That’s an interesting question, but Land provides no answers. She goes on to raise the problem of non-Indigenous supporters who want to pursue their own ideas rather than focusing on what Indigenous people in Australia consider fundamental—the issues of genocide, sovereignty, and treaty (187). “One factor that might be turning non-Indigenous people off issues like genocide, sovereignty and treaty,” she writes, 

is a sense of powerlessness to address such fundamental issues, including a lack of knowledge of how issues such as genocide, sovereignty and treaty could be addressed strategically and practically, beyond just demanding that the government address them somehow. There are in fact practical steps one can take, such as supporting projects like Pay the Rent . . . and finding out what genocide, sovereignty and treaty mean for Aboriginal agendas. (187-88)

There might also be a deep, even unacknowledged, fear and reluctance to address those problems (188).

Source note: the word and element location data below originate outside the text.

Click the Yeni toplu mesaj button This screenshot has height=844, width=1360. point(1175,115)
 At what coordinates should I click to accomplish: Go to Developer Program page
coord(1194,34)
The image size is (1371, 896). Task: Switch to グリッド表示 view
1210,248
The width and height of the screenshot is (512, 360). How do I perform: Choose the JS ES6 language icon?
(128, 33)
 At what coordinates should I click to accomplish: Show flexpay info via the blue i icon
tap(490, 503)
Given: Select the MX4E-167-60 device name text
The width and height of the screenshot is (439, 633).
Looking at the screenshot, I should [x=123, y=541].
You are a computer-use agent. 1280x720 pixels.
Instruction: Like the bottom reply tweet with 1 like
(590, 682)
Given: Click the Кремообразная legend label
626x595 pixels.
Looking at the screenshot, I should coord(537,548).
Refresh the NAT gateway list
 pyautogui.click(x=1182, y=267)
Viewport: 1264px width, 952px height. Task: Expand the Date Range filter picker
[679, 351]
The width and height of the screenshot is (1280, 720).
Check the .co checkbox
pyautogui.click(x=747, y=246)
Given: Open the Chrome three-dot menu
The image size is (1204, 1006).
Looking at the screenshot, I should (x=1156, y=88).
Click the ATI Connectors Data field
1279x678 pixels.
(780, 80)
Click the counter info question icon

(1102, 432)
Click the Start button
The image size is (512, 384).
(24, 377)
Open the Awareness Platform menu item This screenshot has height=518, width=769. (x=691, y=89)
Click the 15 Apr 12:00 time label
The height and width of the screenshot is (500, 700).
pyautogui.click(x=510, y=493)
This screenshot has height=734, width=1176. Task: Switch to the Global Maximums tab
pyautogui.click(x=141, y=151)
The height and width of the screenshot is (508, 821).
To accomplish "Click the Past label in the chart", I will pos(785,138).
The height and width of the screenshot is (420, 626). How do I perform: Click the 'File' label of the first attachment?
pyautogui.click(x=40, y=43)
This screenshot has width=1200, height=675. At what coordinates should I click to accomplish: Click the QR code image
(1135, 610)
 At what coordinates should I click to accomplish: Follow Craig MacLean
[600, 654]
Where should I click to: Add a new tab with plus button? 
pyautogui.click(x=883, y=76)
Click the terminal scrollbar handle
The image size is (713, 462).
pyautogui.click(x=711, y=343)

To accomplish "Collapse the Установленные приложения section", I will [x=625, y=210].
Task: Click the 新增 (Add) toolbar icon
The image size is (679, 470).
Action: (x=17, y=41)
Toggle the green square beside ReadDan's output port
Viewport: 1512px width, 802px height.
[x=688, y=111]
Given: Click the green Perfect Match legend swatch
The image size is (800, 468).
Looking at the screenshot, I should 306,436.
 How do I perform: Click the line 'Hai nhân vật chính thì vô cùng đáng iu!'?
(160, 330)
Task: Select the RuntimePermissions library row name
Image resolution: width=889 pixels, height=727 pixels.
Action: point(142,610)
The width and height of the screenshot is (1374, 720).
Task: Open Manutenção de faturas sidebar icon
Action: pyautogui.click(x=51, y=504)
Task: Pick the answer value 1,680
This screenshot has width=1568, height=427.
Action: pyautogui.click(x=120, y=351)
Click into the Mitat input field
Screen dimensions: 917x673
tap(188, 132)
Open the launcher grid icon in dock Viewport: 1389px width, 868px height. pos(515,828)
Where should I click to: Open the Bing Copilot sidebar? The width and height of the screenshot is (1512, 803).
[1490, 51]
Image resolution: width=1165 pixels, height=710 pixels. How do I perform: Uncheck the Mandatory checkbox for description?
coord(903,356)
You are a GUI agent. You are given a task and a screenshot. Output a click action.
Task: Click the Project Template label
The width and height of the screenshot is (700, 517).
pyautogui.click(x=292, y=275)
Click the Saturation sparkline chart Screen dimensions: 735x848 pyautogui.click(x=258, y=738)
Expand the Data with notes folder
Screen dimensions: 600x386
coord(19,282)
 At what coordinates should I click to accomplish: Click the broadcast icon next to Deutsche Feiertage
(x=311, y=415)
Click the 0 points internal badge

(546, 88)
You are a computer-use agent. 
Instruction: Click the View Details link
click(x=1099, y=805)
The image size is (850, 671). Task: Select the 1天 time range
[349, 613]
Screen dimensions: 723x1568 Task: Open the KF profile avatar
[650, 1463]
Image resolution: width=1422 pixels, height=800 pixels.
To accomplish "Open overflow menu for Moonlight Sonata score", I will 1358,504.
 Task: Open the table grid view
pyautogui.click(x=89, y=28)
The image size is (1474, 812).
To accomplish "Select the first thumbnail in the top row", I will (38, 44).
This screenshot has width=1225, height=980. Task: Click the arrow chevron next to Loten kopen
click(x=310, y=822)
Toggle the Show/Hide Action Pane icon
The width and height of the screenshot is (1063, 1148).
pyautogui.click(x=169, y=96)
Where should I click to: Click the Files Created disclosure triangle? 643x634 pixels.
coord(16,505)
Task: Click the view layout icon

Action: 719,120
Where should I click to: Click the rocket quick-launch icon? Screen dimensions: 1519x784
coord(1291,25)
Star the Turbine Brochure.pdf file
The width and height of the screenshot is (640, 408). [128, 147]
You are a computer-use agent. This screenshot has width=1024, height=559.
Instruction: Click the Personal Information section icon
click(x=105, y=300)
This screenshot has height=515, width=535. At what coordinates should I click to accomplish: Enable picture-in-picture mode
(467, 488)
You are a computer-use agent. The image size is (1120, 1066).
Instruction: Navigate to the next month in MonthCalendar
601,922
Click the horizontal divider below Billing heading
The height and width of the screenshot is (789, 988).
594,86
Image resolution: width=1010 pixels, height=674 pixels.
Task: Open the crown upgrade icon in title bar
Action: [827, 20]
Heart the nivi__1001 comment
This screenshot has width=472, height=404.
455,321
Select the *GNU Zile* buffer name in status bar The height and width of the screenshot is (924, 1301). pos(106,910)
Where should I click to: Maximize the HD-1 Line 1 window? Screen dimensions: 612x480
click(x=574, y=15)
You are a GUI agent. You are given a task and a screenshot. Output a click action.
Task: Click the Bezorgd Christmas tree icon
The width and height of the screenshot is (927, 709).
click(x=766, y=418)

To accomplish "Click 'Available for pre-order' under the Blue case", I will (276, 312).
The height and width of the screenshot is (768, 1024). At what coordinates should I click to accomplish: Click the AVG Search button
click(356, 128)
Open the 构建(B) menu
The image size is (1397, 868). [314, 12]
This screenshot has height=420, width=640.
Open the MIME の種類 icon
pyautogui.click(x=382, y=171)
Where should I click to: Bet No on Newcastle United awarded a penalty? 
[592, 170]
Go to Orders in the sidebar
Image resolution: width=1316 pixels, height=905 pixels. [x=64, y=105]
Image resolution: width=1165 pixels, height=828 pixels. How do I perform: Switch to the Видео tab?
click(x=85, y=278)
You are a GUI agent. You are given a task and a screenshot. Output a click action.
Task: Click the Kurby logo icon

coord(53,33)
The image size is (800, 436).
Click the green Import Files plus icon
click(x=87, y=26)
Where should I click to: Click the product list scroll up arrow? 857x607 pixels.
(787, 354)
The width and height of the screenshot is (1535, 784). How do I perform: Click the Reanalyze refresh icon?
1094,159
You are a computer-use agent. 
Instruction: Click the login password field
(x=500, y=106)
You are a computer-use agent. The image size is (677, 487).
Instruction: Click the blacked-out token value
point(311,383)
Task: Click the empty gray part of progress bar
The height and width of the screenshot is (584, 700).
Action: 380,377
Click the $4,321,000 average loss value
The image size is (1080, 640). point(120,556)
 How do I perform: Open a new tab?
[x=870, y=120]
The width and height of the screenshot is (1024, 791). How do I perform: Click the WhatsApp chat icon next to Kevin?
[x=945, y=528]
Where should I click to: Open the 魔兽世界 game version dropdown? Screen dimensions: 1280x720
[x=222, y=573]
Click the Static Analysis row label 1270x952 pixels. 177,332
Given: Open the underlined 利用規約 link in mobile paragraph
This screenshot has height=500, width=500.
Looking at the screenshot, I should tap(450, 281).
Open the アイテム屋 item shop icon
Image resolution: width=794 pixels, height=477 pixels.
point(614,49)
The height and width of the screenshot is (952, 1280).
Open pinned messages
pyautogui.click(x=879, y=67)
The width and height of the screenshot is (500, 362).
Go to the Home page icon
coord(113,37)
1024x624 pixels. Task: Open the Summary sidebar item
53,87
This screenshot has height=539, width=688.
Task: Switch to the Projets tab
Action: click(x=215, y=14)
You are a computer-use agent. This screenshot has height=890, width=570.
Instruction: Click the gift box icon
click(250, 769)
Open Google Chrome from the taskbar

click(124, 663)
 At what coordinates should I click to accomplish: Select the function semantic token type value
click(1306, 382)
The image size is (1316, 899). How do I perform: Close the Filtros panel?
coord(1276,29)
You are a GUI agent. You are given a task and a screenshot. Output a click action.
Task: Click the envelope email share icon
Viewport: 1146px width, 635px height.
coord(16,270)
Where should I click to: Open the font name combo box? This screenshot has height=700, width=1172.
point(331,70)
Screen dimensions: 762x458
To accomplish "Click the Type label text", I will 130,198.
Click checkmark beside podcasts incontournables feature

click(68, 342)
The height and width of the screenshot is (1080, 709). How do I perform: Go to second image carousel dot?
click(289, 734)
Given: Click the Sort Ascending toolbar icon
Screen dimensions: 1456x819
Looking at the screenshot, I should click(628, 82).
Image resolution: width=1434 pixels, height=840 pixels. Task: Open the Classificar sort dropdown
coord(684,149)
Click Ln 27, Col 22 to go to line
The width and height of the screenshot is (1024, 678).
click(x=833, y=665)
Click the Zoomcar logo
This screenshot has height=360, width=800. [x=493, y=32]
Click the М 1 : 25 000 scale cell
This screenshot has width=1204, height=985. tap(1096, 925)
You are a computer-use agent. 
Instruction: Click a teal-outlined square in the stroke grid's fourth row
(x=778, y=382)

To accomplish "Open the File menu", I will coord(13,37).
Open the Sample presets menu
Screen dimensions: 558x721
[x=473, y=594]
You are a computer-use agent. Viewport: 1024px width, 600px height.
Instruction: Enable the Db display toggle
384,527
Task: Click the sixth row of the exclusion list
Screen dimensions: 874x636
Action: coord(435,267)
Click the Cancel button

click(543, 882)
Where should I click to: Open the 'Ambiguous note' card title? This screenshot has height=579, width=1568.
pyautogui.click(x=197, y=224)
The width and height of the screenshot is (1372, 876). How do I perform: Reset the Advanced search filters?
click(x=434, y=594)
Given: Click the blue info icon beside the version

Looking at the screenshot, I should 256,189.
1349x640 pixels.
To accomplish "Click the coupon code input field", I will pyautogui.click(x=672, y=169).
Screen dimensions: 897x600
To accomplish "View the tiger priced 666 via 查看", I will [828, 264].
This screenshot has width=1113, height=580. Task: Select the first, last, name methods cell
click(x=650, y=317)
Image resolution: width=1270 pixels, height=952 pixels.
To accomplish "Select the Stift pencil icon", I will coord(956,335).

That might be connected to a desire to avoid acknowledging the appropriateness of the word “genocide” itself, as Canadians saw in the media attention around the National Inquiry Into Missing and Murdered Indigenous Women and Girls’s use of that word in its final report.

Another way to contribute is by directly assisting “individual Indigenous people in their activist work” (188). This might involve an apprenticeship, a cross-cultural learning experience, or an opportunity to accept an Indigenous person having power over oneself (189), but it can also be difficult and uncomfortable (191-92). “Servant-like support for Aboriginal people was understood differently among non-Indigenous people I interviewed,” Land writes. “Generally, an experience of sustained, intimate work directly supporting one or more Indigenous people was valued by non-Indigenous people as an opportunity for deep learning” (192-93). In addition, she continues,

[t]he practices and qualities of humility and an equivocal relationship with the practice of self-effacement are a great preoccupation for reflective allies. Humility underlies many of the behaviours of allies: not saying anything, listening, believing, doubting one’s own paradigm/relearning other ways, not thinking of oneself as “good” and “benevolent.” It is also connected to important issues such as realizing that many allies have come (and gone) before, realizing how much Aboriginal people know about white culture, and how prevalent racism is. (193-94)

Keeping silent is an aspect of humility:

Holding your tongue can be an appropriate way for a prospective ally to start out. It can be a strategy for limiting the harm that can be done by speaking from a place of ignorance and/or limiting the expression of ingrained habits of white privilege such as taking up too much speaking time or space. Given the importance of humility, it is worth exploring various views on the advisability of practising self-effacement and holding back one’s opinions versus the value of “talking straight” and being honest about what you think. (194)

I’m not sure that “talking straight” has many advantages if you don’t know what you’re talking about. However, Land continues, while “[h]umility is associated with some of the qualities of being a guest,” there is “a balance to be struck between the humility that is proper for a guest and an unhealthy subservience that stems from never disagreeing, even when key principles seem to be at stake” (194-95).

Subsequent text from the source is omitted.